After Louisiana statehood in 1812, the territory was renamed Missouri Territory. In 1812, the territory was divided into five counties; present-day Arkansas was initially included within New Madrid County, Missouri Territory until Arkansas County was created in 1813. Congress created an additional judicial position for the Territory on January 27, 1814, to be based at Arkansas Post and hold court twice a year. The first judicial proceedings in the records of Arkansas County took place June 20, 1814. Initially, formal justice was weak in the district, relying on judges and lawyers to travel from St. Louis, Ste. Genevieve, or Potosi, Missouri in order to hold court. The population of Arkansas Post was sufficiently small that a defendant in court one day could be a juror the next, and conflicts of interest abounded in the small community. Legal training was short, informal, or non-existent for early lawyers. Those who did not want to wait or felt wronged by this system often resorted to the duel or frontier justice.

Arkansas Territory was created March 2, 1819; President James Monroe appointed the first three judges to the Arkansas Superior Court, predecessor to the Arkansas Supreme Court, two days later. The Court heard cases at the territorial capitol of Arkansas Post, until the capitol was relocated to Little Rock in June 1821.

===Statehood===
The Constitution of Arkansas of 1836 created three separate departments of state government, and vested all judicial power with the judicial department. This separation has been explicitly maintained through the four subsequent Arkansas Constitutions. Initially, the judicial power was vested in "one Supreme Court, in Circuit Courts, in County Courts and in Justices of the Peace". The Supreme Court was an appellate court only, circuit courts were of record, county courts handled paternity and estate matters, and justices of the peace handled small matters as inferior courts. Circuit court judges were selected by the Arkansas General Assembly and presided over trial by jury in matters of law (in both civil and criminal cases) and sat as trier of fact in matters of equity.
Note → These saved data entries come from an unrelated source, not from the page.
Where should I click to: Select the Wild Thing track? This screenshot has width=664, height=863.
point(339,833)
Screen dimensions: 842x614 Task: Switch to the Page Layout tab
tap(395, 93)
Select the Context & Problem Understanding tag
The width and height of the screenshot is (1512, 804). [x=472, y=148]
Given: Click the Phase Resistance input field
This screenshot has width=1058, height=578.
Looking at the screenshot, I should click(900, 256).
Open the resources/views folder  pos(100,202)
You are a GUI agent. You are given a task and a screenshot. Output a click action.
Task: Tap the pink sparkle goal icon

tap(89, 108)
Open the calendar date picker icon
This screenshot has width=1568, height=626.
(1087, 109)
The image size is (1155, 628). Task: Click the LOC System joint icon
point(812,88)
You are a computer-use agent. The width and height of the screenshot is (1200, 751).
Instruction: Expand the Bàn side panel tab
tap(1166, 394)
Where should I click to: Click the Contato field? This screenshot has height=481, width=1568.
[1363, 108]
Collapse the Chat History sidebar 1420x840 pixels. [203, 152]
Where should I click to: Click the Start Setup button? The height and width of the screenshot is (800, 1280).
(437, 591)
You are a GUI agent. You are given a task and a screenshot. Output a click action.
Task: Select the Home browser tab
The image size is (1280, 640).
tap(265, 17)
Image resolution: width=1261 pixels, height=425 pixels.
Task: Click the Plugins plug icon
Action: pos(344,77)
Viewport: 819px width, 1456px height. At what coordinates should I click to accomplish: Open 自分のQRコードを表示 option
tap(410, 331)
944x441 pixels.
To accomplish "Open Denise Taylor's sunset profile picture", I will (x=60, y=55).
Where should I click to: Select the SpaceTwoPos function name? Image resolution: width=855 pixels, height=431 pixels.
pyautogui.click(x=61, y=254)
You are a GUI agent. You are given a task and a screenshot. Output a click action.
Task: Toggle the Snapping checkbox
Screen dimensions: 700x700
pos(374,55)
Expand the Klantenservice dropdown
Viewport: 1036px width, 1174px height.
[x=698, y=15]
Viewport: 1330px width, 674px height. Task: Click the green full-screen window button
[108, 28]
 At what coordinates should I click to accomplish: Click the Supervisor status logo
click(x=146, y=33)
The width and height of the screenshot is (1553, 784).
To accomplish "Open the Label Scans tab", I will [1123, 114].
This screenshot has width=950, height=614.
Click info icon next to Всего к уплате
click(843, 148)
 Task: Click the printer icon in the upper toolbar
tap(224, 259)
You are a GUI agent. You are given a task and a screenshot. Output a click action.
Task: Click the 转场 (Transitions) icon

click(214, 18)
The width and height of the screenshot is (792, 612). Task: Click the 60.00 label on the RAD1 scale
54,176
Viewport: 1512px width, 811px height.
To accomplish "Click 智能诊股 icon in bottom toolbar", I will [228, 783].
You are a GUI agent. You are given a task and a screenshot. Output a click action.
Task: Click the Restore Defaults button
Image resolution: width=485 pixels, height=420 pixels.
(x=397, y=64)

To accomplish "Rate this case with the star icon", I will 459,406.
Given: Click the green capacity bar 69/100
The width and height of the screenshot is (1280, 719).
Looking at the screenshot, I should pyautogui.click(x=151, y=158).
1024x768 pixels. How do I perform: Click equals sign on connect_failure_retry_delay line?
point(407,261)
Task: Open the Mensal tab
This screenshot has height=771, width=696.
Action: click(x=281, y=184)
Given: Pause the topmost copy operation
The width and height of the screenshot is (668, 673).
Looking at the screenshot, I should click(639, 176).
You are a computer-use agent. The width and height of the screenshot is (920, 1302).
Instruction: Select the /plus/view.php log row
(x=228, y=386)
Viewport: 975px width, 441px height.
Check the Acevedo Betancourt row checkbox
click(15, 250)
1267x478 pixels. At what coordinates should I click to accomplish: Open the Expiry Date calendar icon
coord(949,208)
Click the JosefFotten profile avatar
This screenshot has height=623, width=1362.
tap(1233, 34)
The constitution gave the General Assembly the ability to create corporation (city) courts "as may be deemed necessary" and chancery courts "when they deem expedient". Seven circuits were created in 1840, with "circuit riding" judges. An eighth circuit was created in 1846, but the seventh and eighth circuits were abolished in 1848, leaving only six circuits until after the Civil War.

The Pulaski Chancery Court was created in 1855 as the first chancery court, mostly to handle litigation from the failed Real Estate Bank of Arkansas.